Akademik Veri Yönetim Sistemi
Flexible Services and Manufacturing Journal, 2025 (SCI-Expanded)
This paper investigates the multi-manned assembly line balancing problem (MALBP) with stochastic processing times, concentrating on a novel feature of MALBP that incorporates uncertainty and unpredictability. Our study introduces stochastic processing times and pioneers the linearization of the resulting chance constraints, which has not before been investigated in the literature. Our goal is to create a more realistic and practical model that accurately reflects real-world settings. This study proposed a mathematical approach to improve assembly line productivity and optimize resource allocation.

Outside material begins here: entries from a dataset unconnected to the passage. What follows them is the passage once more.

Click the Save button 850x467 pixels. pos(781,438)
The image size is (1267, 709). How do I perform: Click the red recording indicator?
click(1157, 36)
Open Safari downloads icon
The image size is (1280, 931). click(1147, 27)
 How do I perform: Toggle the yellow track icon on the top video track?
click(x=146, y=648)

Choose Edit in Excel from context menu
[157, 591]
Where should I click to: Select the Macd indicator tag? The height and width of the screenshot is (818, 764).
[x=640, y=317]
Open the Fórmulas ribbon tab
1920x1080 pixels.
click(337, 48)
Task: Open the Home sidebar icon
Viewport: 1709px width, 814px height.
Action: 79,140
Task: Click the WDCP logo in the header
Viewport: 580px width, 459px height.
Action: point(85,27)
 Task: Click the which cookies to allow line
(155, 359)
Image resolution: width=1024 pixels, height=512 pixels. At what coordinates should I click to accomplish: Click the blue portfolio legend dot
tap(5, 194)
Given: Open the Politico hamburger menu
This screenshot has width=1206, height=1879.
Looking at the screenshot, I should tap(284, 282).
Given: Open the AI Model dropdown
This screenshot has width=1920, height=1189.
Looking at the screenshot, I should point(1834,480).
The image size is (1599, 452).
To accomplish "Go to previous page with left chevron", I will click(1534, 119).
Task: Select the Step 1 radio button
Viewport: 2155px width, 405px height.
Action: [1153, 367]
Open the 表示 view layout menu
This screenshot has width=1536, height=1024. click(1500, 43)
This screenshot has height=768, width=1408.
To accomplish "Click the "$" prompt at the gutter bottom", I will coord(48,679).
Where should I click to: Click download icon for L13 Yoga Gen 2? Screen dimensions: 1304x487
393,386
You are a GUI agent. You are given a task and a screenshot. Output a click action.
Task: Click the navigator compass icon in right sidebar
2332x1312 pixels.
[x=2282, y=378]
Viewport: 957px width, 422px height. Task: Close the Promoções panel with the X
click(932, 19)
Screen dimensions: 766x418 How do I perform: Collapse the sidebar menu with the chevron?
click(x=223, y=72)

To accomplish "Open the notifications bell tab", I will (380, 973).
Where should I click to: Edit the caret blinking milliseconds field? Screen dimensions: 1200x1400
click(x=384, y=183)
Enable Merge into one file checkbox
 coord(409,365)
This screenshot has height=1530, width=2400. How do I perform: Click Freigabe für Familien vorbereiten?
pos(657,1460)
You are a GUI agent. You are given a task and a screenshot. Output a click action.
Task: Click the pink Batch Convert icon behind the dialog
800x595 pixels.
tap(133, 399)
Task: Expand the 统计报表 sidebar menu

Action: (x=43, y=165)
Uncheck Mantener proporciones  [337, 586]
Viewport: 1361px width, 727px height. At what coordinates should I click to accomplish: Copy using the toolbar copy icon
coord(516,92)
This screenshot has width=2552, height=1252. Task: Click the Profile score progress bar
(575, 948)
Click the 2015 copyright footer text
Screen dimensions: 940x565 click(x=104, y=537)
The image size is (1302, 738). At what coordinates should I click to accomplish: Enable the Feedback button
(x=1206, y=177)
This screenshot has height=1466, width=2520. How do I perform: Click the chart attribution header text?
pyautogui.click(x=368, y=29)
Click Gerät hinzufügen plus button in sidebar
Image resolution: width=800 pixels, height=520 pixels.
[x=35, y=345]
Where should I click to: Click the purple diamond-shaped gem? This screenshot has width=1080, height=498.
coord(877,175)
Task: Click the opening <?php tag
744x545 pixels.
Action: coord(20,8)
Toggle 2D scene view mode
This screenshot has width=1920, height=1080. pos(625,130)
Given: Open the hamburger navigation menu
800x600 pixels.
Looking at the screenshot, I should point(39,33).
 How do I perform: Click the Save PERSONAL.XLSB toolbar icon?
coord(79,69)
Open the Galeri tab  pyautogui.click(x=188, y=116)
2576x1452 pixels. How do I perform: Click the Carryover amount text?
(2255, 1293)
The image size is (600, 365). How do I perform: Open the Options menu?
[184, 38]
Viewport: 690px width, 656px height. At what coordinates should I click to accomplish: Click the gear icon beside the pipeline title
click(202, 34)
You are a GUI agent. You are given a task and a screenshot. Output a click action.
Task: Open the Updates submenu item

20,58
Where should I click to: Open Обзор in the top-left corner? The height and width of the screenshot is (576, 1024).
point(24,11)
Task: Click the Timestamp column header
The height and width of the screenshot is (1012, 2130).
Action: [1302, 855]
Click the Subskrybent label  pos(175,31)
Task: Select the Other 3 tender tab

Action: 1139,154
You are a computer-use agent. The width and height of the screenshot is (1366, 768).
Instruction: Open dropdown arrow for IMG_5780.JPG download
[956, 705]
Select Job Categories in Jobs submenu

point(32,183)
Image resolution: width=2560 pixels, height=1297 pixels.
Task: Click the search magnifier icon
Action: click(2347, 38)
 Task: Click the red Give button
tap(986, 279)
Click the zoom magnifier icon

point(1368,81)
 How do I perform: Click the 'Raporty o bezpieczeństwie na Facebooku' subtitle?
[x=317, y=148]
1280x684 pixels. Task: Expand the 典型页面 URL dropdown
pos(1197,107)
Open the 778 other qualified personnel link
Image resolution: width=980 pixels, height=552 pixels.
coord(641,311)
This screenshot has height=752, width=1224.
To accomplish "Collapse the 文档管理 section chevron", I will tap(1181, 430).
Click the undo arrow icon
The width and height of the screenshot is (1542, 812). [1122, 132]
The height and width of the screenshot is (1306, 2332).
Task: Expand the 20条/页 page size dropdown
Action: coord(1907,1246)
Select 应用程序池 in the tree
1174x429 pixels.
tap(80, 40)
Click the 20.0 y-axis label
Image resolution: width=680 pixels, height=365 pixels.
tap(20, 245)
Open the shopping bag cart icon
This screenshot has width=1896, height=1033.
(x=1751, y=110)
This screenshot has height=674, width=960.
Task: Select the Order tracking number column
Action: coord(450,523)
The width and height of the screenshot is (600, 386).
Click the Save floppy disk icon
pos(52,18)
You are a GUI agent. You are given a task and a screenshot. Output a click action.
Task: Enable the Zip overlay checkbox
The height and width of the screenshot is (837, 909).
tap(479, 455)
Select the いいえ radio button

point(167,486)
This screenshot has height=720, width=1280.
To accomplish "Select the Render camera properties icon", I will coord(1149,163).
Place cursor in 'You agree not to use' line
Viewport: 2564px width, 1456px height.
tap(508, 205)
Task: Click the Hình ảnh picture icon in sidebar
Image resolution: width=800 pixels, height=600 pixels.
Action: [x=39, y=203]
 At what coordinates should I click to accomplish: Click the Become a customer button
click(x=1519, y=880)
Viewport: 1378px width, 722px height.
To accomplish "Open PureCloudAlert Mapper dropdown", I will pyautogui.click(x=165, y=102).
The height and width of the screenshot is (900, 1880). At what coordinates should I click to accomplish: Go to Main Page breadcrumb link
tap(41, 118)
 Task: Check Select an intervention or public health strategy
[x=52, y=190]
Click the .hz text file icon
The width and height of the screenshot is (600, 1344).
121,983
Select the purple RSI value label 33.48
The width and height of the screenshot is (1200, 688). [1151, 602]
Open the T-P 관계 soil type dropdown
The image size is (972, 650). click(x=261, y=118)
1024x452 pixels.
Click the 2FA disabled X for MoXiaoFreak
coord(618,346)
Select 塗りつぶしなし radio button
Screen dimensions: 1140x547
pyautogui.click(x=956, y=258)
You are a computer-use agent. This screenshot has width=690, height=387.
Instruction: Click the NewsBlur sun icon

The approach employs chance-constrained programming methodologies to increase operational stability and resilience, allowing industries to successfully manage uncertainty and minimize risks. A comparative study of stochastic and deterministic models is carried out. The study finds that stochastic models improve system resilience by providing realistic representation and risk estimation, while deterministic models struggle to capture the complexity and uncertainty of real-world systems due to constant inputs. This highlights the value of using stochastic models as they improve system dynamics and provide a more solid basis for decision-making. Numerical instances indicate that our approach creates a more realistic and practical model that effectively reflects real-world scenarios, leading to better decision-making along with understanding of MALBP's complexity.